As the use of open systems grows, the complexity of managing hundreds or thousands of servers becomes an increasingly difficult task. In addition, a demand for increased availability of the applications running on the servers presents a challenge. Many information technology (IT) managers are working to move from large numbers of small open systems, many running well below their capacities, to a much smaller number of large-scale enterprise servers running at or near their capacities. This trend in the IT industry is called “server consolidation.”
One early answer to the demand for increased application availability was to provide one-to-one backups for each server running a critical application. When the critical application failed at the primary server, the application was “failed over” (restarted) on the backup server.

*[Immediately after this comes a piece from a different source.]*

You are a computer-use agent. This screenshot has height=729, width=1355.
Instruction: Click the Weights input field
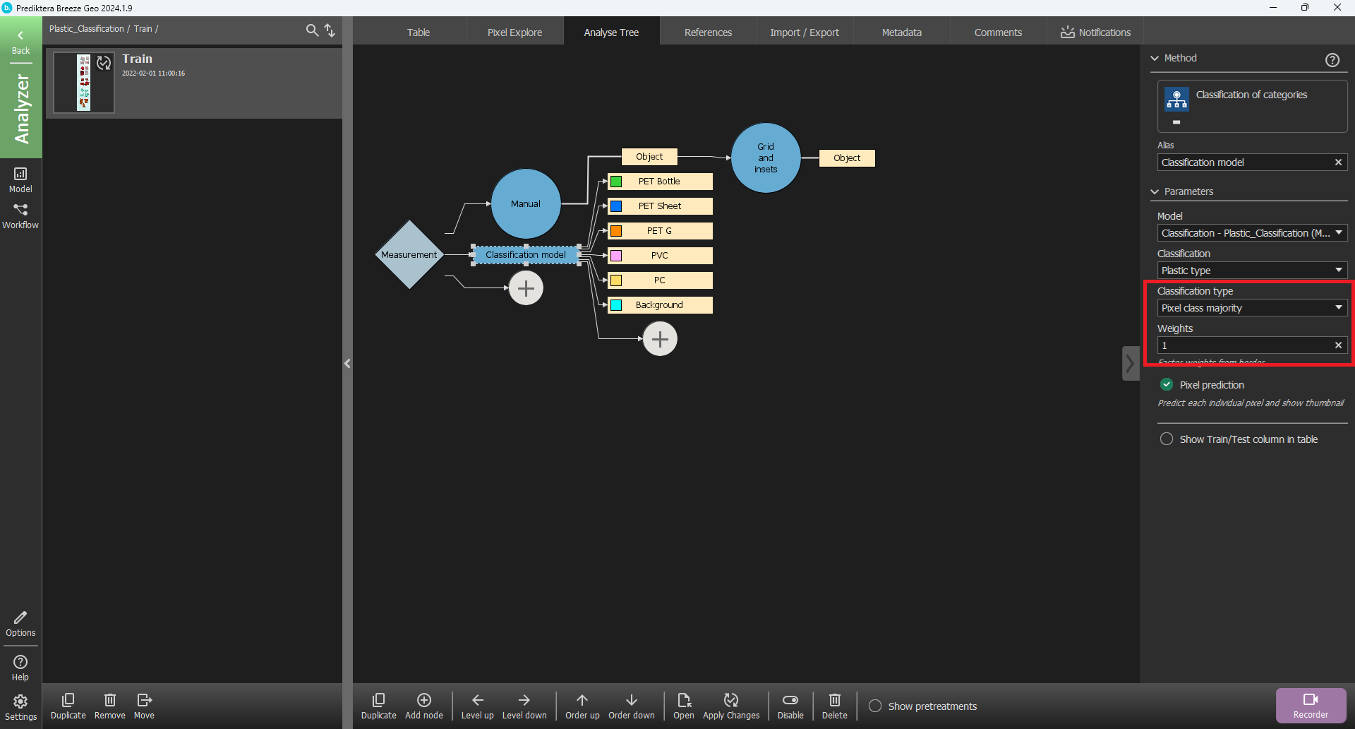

However, this solution was very expensive and wasted resources, as the backup servers sat idle. Furthermore, the solution could not handle cascading failure of both the primary and backup servers.
Another possible solution is “N+1 clustering,” where one enterprise-class server provides redundancy for multiple active servers. N+1 clustering reduces the cost of redundancy for a given set of applications and simplifies the choice of a server for failover, as an application running on a failed server is moved to the one backup server.

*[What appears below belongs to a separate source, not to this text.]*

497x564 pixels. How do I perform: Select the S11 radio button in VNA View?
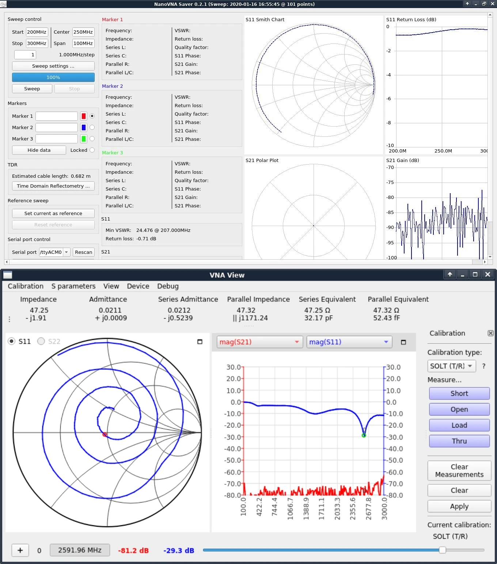pos(12,341)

However, N+1 clustering is not a complete answer to the need for increased application availability, particularly in a true server consolidation environment. Enterprises require the ability to withstand multiple cascading failures, as well as the ability to take some servers offline for maintenance while maintaining adequate redundancy in the server cluster. Typical cluster management applications provide only limited flexibility in choosing the proper hosts for potentially tens or hundreds of application groups. Examples of commercially available cluster management applications include VERITAS® Global Cluster Manager™, VERITAS® Cluster Server, Hewlett-Packard® MC/Service Guard, and Microsoft® Cluster Server (MSCS).

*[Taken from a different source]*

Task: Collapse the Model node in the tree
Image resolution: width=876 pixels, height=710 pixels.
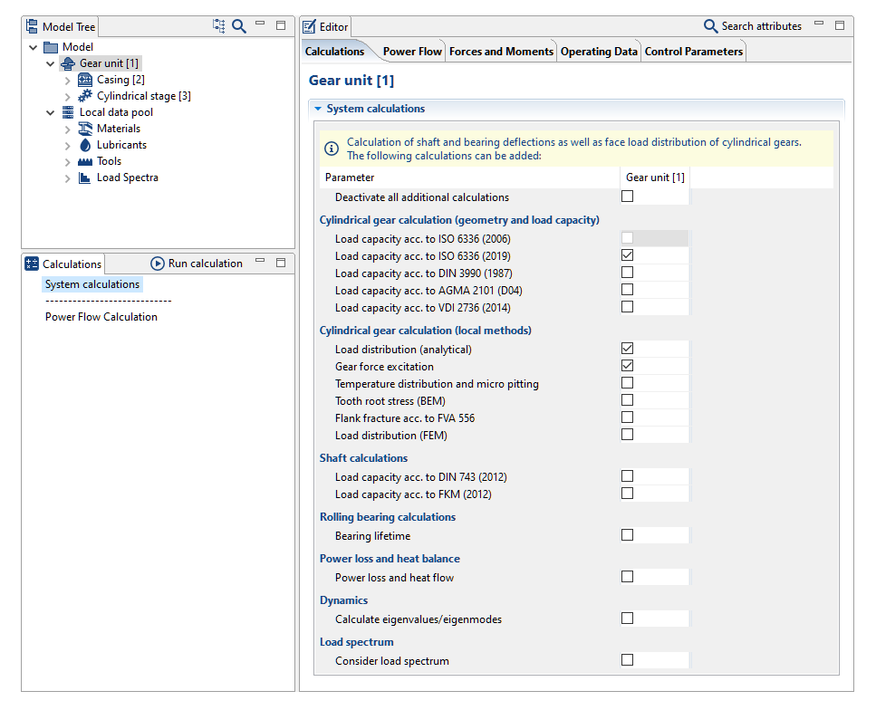Action: (x=33, y=46)
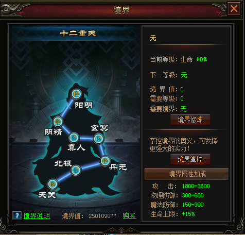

N-to-N clustering refers to multiple application groups running on multiple servers, with each application group being capable of failing over to different servers in the cluster. For example, a four-node cluster of servers could support three critical database instances. Upon failure of any of the four nodes, each of the three instances can run on a respective server of the three remaining servers, without overloading one of the three remaining servers. N-to-N clustering expands the concept of N+1 clustering from a “backup system” to a requirement for “backup capacity” within the servers forming the cluster.
What is needed is a business continuity policy that enables critical enterprise applications to survive multiple failures by determining suitable systems for starting applications initially, redistributing applications when systems reach an overloaded condition, and restarting failed applications.